Text passage:
* BEGIN *
Directed by: Roy Andersson.
Written by: Roy Andersson.
Starring: Holger Andersson (Jonathan), Nils Westblom (Sam), Viktor Gyllenberg (Karl XII), Lotti Törnros (Flamenco Teacher), Jonas Gerholm (Lonesome Lieutnant), Ola Stensson (Captain / Barber), Oscar Salomonsson (Dancer), Roger Olsen Likvern (Caretaker), Mats Ryden (Man at the busstop), Göran Holm (Bargäst).
Swedish
director Roy Andersson has made a career out of making one, very specific kind
of film – the type that critics like to bring out other directors to try and
explain – most often, in Andersson’s case, that he’s like “Jacques Tati meets
Ingmar Bergman” (some will say Buster Keaton inside of Tati, and others – who
don’t know what the hell they’re talking about will say Chaplin – although
Bergman usually stays, probably because of the whole Swedish thing). It’s not a
bad comparison – as Andersson’s films do call filmmakers like those to mind.
The films are often hilarious – in a deadpan way, like Tati or Keaton – but
also delve into some very serious subject matter. They are made up of
individual scenes – often completely unconnected to the rest of the movie
(although, he will come back to certain characters) – and his camera doesn’t
move, and each scene is one shot. His films offer little vignettes of life, death,
comedy, tragedy, etc. His breakthrough film was Songs from the Second Floor
(2000), and it took him seven years to follow that up with You, the Living, and
another seven before he made his latest A Pigeon Sat on a Branch Reflecting on
Existence. Andersson, I think, is rather lucky that it takes so long between
films. There is a limited as to what one can do with films like these – and
Andersson has reached that limit. But the long gaps in between mean he is
greeted with a little more enthusiasm than if, say, he released these three
films in three straight years.
* END *
Requirement: Please state how many years Roy Andersson took to follow Songs from the Second Floor with You, the Living, according to the film review. The data after this point is separate from the film review.

Dataset section:
* BEGIN *
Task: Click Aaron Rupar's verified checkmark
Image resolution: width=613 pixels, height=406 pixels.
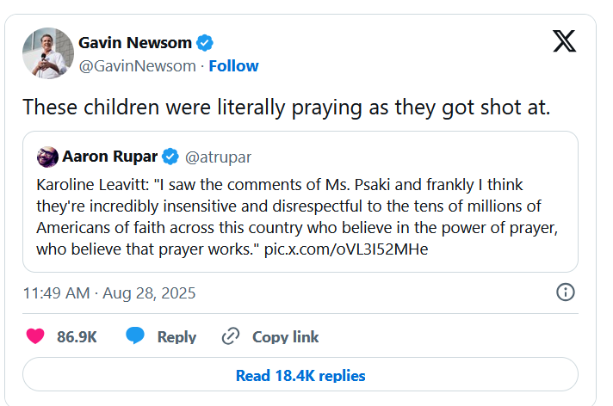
* END *
In response: Seven years.